Your objective: Select, from the material below, each line with "will" in it.

*-*-*

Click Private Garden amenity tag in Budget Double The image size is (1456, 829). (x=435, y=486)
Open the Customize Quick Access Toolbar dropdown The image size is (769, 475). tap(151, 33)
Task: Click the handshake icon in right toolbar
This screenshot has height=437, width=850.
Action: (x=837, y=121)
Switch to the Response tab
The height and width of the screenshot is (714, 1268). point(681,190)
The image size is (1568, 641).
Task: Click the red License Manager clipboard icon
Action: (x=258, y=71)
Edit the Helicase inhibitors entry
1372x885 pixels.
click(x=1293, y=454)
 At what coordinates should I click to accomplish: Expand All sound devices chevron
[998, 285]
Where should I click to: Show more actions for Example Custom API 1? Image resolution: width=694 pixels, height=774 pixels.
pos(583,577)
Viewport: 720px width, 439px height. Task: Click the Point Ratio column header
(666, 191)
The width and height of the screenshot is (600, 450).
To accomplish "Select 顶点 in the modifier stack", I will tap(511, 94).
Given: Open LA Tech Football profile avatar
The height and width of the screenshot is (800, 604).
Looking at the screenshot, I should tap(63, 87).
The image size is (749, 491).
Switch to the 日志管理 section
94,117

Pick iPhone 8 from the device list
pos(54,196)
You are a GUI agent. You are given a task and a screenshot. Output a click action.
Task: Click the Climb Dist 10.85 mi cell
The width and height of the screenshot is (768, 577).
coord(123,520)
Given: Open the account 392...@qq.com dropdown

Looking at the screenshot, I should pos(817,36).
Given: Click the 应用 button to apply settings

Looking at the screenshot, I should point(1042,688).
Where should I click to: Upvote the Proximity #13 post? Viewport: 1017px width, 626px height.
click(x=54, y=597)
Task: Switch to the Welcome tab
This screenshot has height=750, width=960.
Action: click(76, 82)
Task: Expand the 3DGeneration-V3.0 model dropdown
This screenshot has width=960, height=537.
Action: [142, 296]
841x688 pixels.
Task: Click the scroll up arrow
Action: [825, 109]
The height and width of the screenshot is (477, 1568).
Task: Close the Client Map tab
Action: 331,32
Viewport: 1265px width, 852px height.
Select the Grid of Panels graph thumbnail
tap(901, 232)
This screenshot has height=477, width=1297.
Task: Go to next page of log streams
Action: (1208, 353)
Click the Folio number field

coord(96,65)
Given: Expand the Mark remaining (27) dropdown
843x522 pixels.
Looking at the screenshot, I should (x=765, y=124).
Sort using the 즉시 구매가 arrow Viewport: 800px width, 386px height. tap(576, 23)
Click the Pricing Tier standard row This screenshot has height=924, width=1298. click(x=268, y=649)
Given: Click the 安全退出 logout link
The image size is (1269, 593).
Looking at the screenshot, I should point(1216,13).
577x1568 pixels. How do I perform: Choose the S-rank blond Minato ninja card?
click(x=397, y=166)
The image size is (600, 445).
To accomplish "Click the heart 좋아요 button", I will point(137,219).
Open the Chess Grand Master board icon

*-*-*

Your solution:
To accomplish "Select 顶点 in the modifier stack", I will tap(511, 94).
To accomplish "Click the heart 좋아요 button", I will point(137,219).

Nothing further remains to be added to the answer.